------ Material shown ------
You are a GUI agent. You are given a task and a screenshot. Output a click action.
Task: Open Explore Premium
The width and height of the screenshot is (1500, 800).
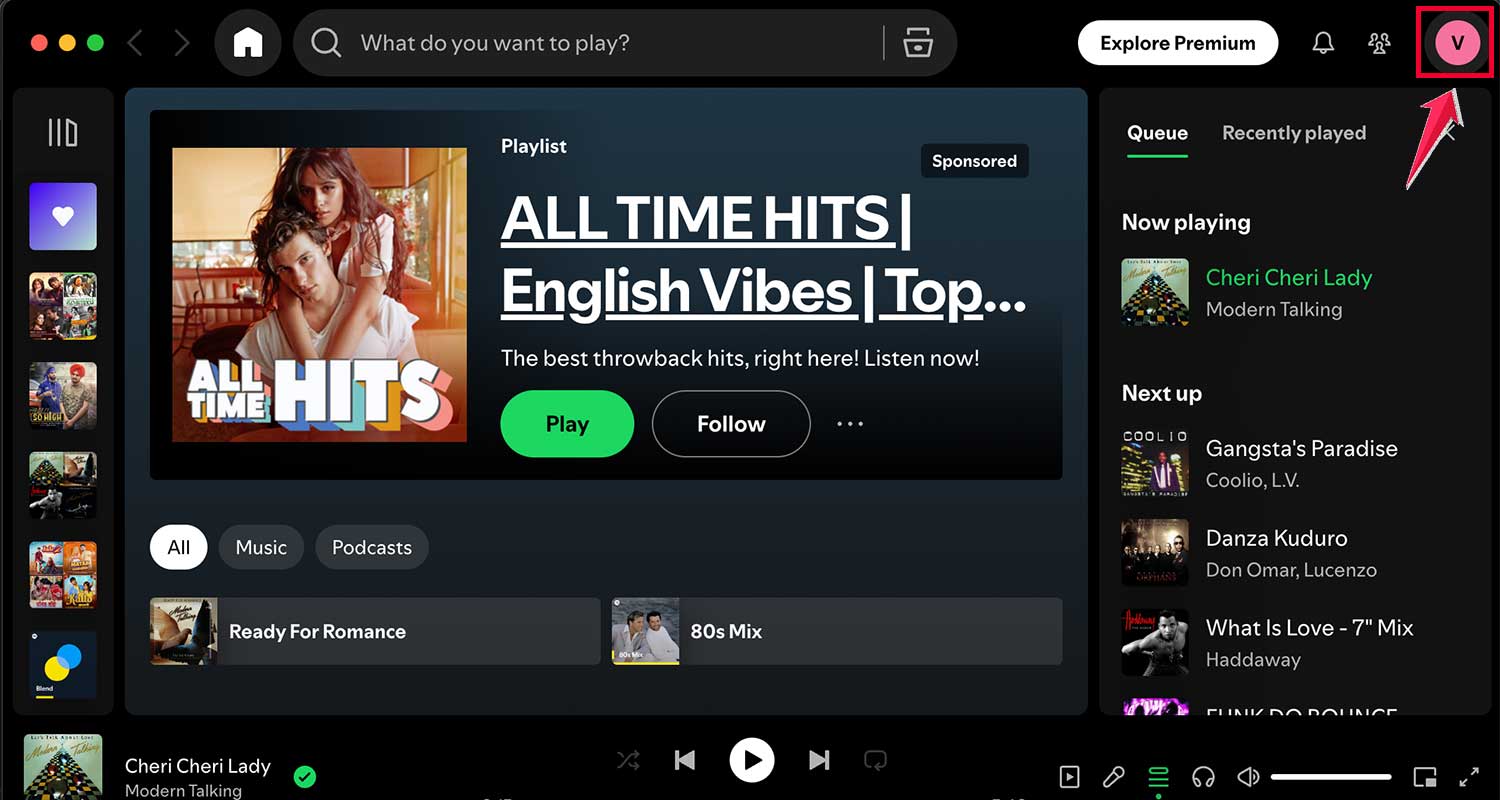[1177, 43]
------
------ Material shown ------
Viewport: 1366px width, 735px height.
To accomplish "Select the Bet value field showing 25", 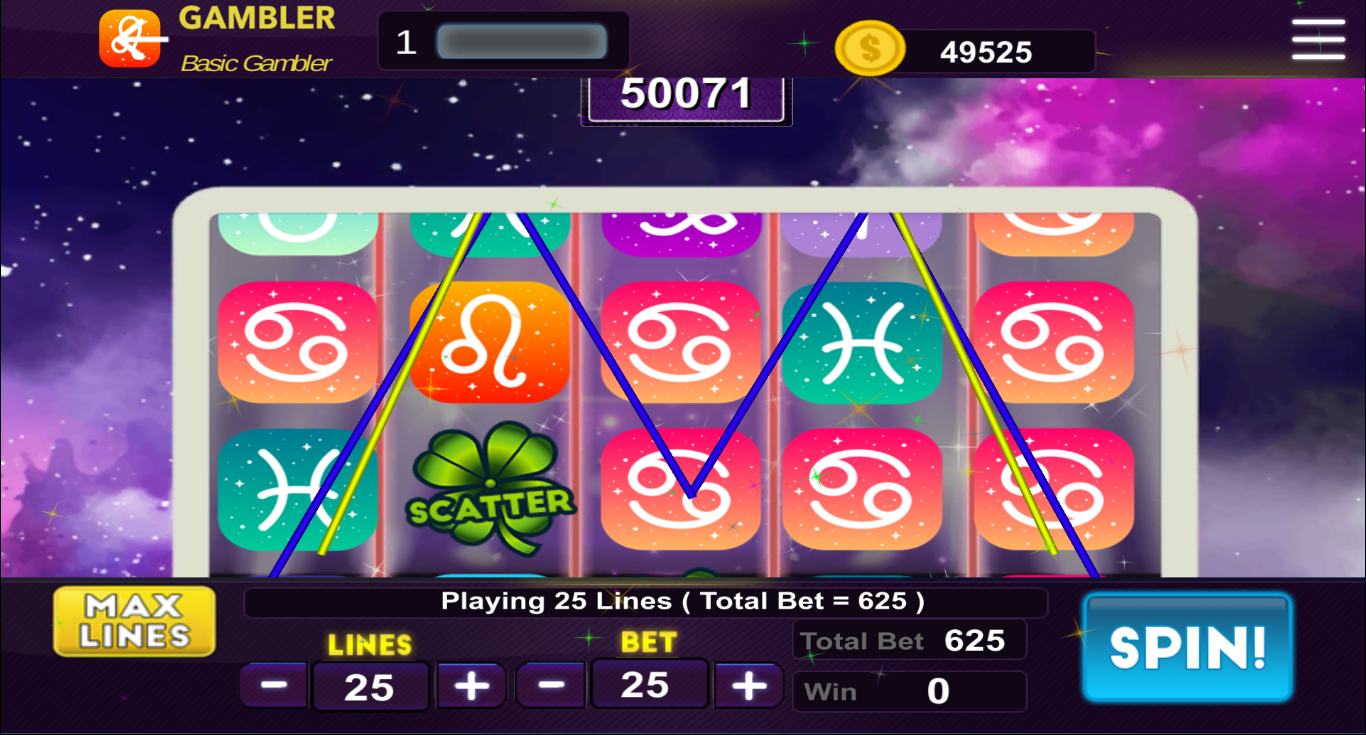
------
Job
Please copy the records word for word, from the line containing "Viewport: 1366px width, 735px height." up to and including the line containing "the Bet value". Omit the pictures.

Correct answer
Viewport: 1366px width, 735px height.
To accomplish "Select the Bet value field showing 25", 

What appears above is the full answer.